Data records:
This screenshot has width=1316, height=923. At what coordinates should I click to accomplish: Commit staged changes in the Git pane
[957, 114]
==
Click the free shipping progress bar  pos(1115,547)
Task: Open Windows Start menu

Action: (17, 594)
---
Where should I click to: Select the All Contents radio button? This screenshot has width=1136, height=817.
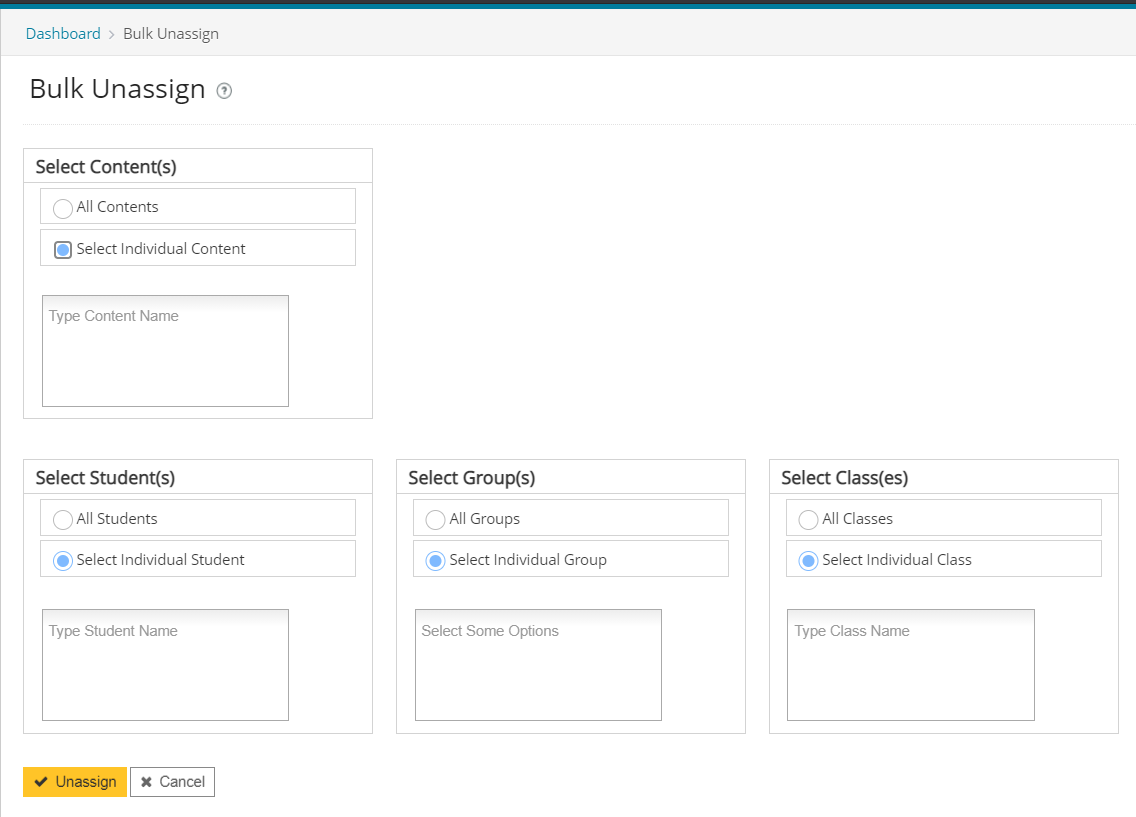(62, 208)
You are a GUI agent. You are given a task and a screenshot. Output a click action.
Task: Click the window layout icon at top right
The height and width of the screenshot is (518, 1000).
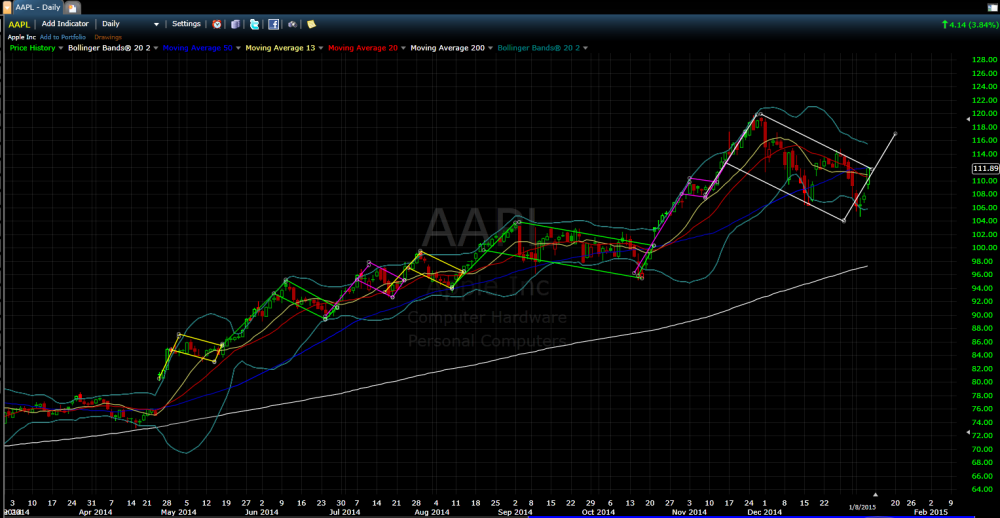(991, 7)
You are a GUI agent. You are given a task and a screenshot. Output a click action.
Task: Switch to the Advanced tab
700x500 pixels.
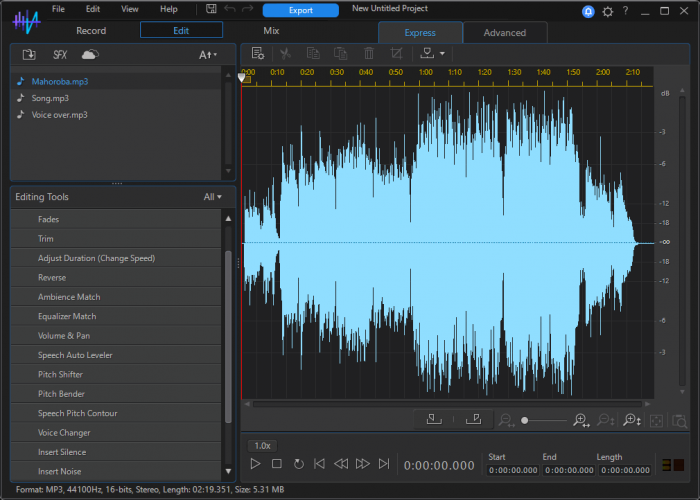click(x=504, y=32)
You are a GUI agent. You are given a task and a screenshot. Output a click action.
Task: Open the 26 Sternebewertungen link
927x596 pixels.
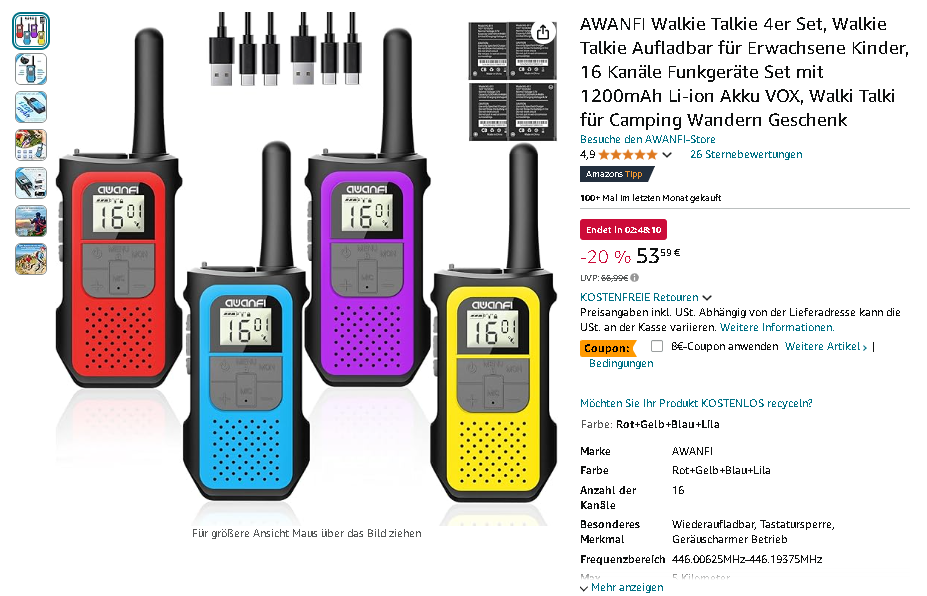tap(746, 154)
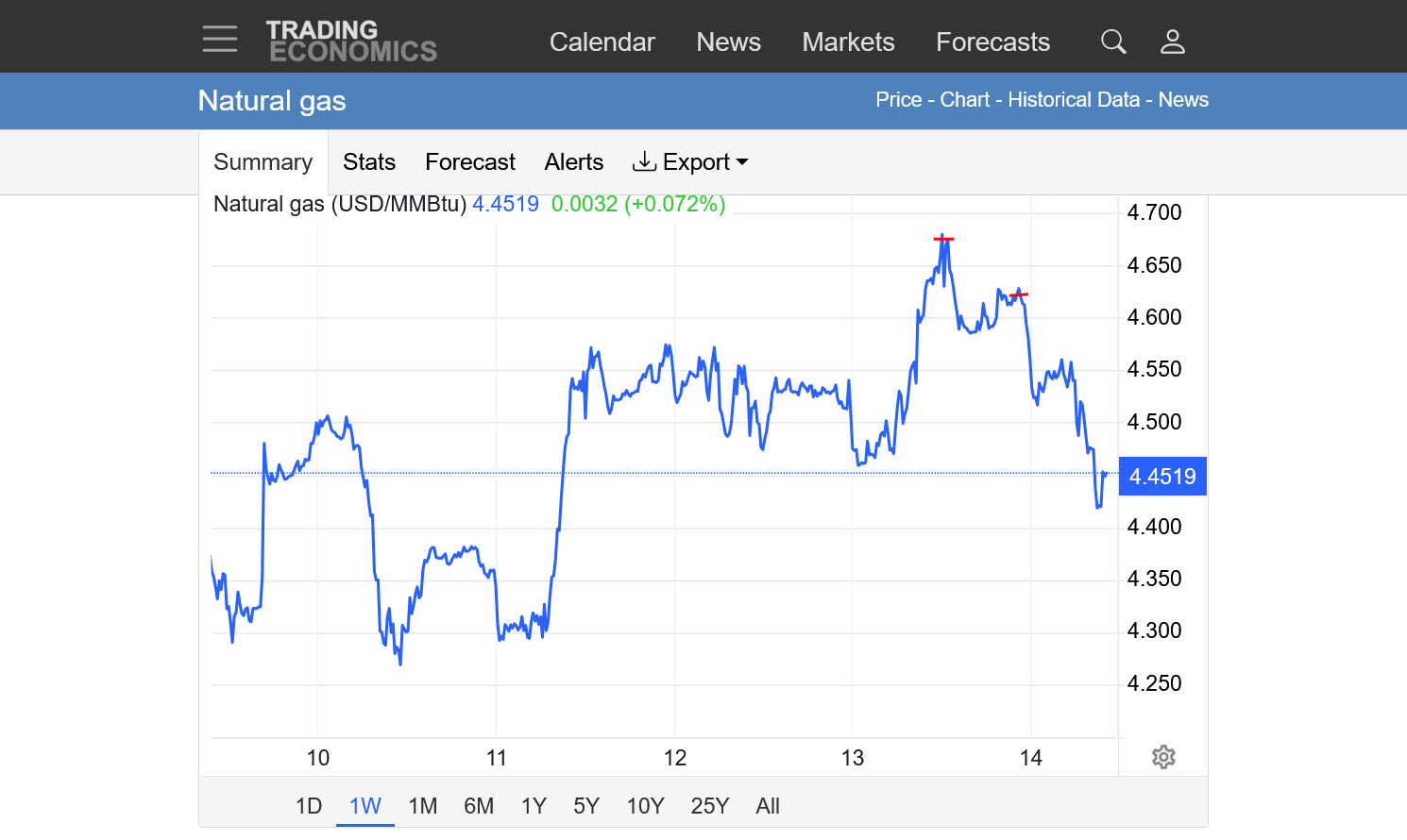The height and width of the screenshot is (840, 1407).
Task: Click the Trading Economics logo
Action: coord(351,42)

Given exercise: Print the rows above again unchanged, covering the stretch from the line that contains "Click the free" through the line that contains "Action: (17, 594)", with both of those lines included.

Answer to this exercise:
Click the free shipping progress bar  pos(1115,547)
Task: Open Windows Start menu

Action: (17, 594)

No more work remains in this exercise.